(Beginning of Supplied data)

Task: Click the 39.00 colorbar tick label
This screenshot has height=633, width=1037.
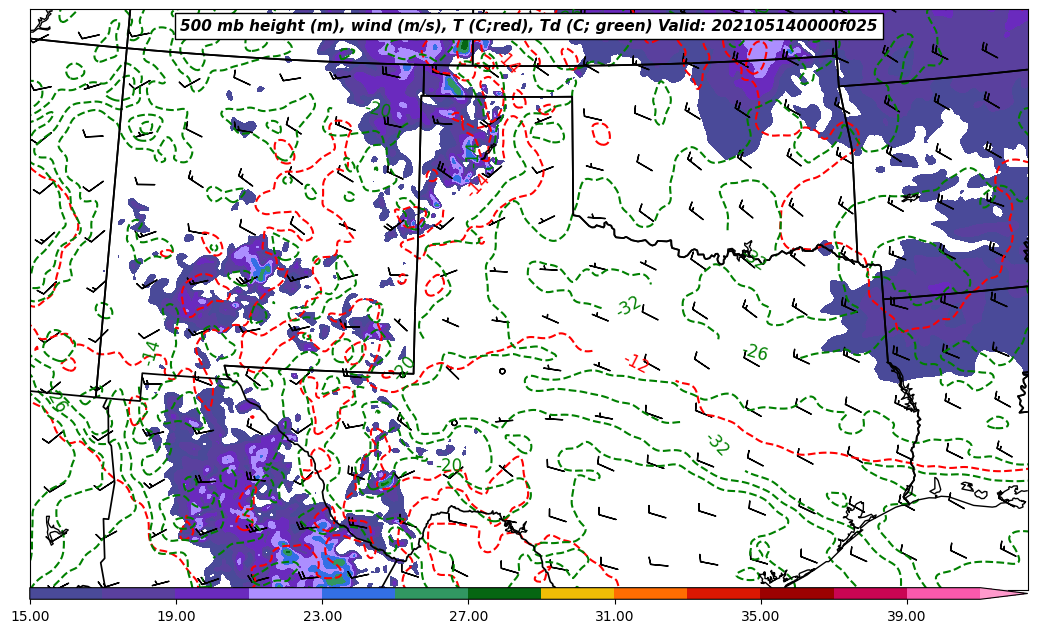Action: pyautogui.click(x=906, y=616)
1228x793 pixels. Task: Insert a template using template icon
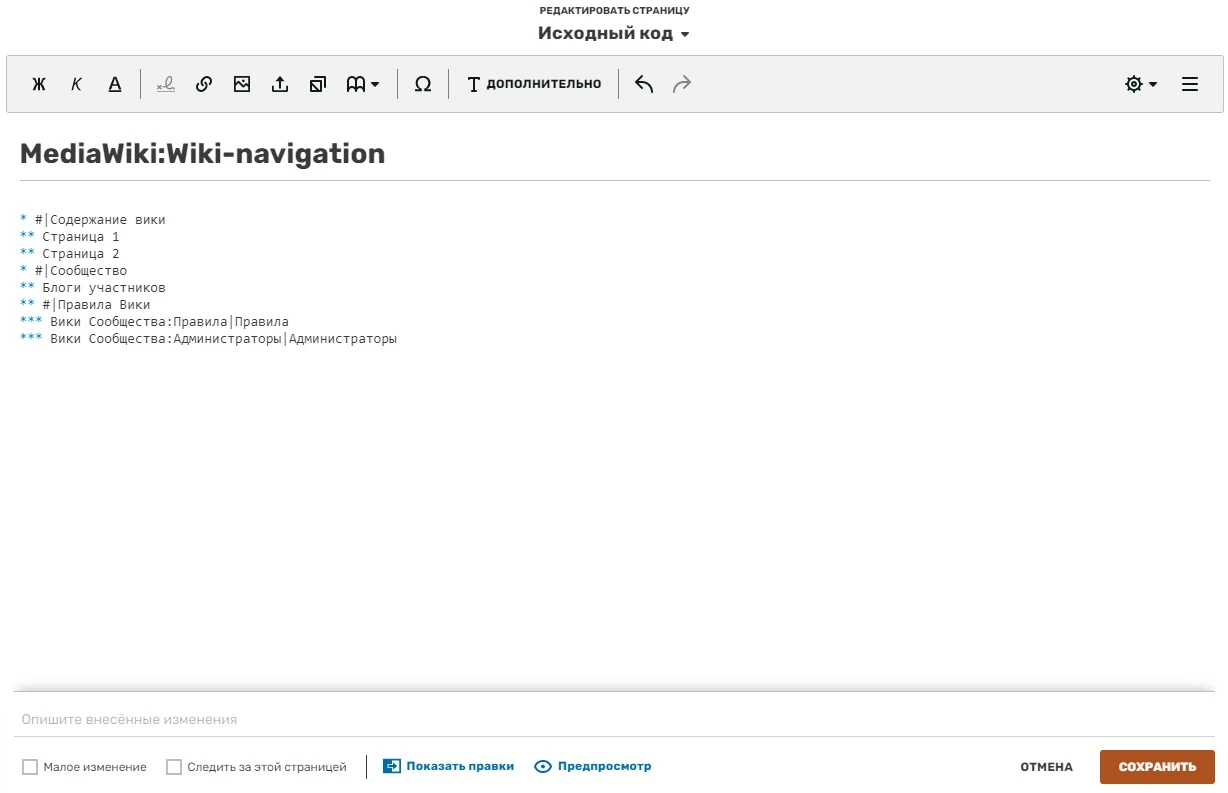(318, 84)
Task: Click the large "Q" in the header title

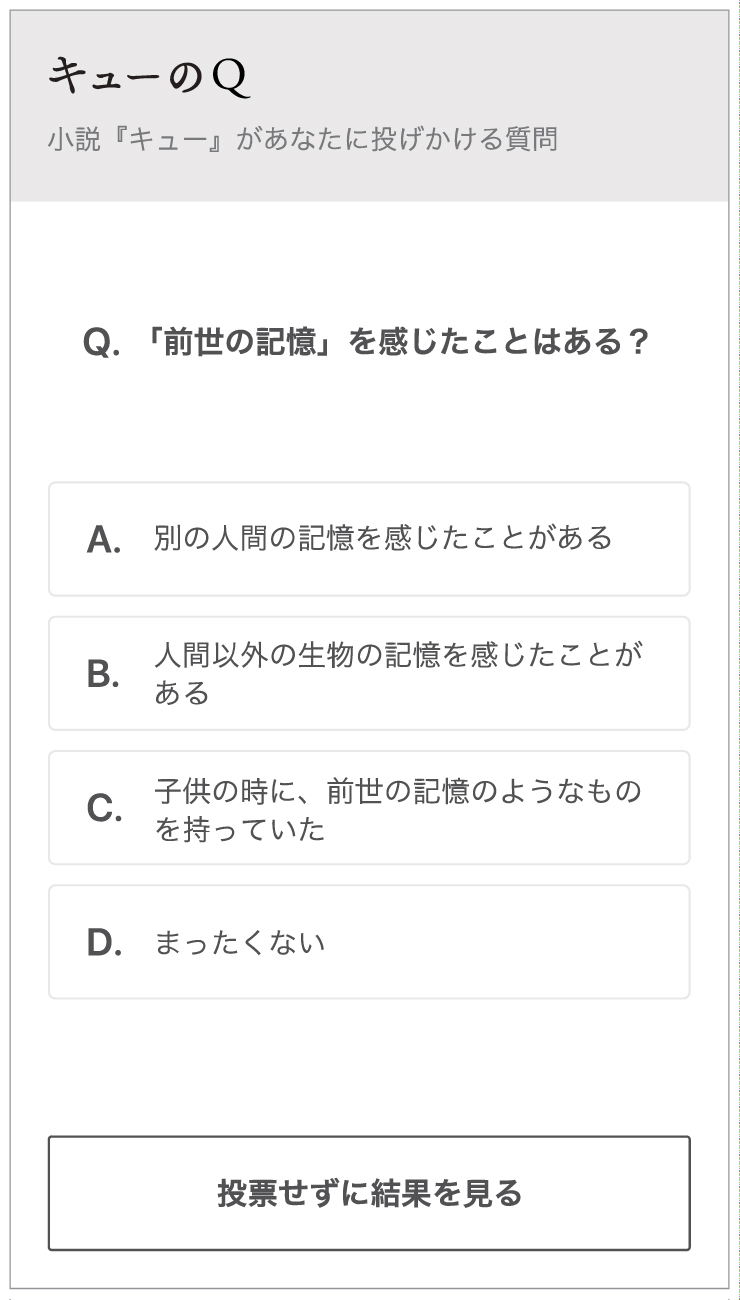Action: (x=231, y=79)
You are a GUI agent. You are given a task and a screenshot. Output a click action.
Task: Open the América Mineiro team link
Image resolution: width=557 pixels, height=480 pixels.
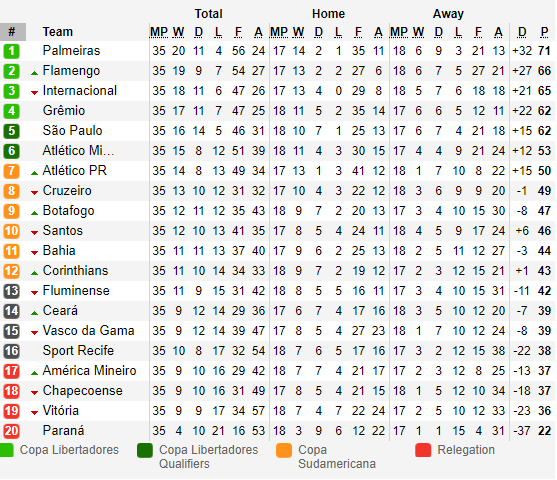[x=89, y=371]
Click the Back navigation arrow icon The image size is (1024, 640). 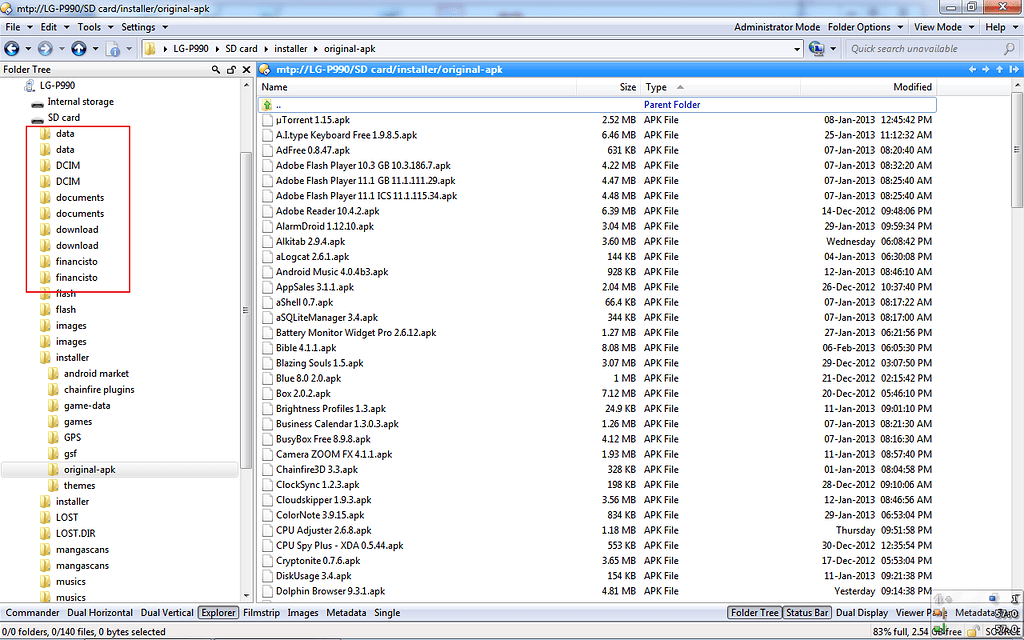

(End of Supplied data)
(Beginning of Supplied data)

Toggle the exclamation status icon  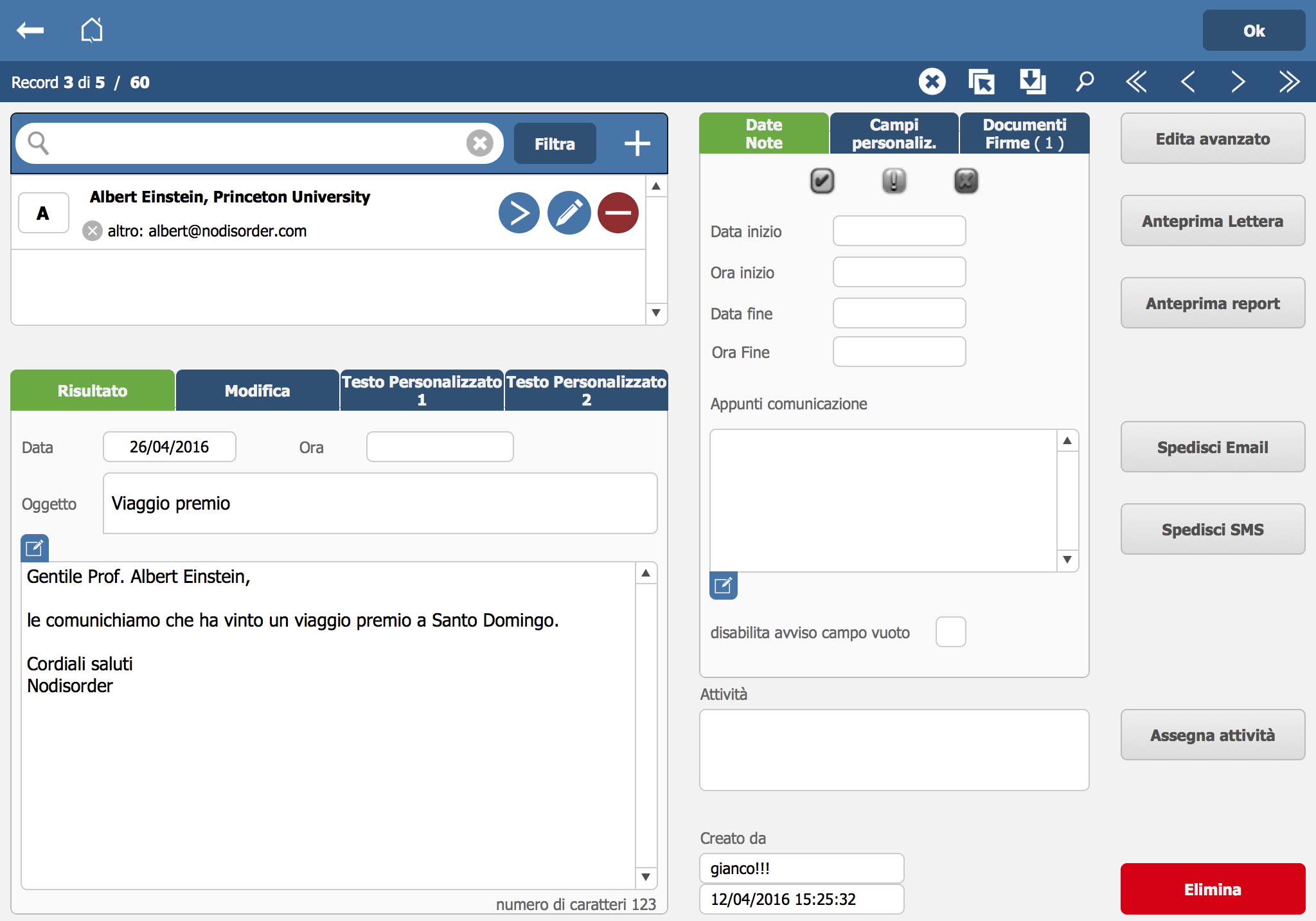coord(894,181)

(End of Supplied data)

▸ **Exercise details**: What's needed is an exact copy of the lines above from the one with "Task: Click the 39.00 colorbar tick label" through the one with "Click the Back", both included; the pictures stay out.

▸ **Solution to the problem**:
Task: Click the 39.00 colorbar tick label
This screenshot has height=633, width=1037.
Action: pyautogui.click(x=906, y=616)
1228x793 pixels. Task: Insert a template using template icon
(318, 84)
Task: Click the large "Q" in the header title

Action: (x=231, y=79)
You are a GUI agent. You are given a task and a screenshot. Output a click action.
Task: Open the América Mineiro team link
Image resolution: width=557 pixels, height=480 pixels.
[x=89, y=371]
Click the Back navigation arrow icon The image size is (1024, 640). 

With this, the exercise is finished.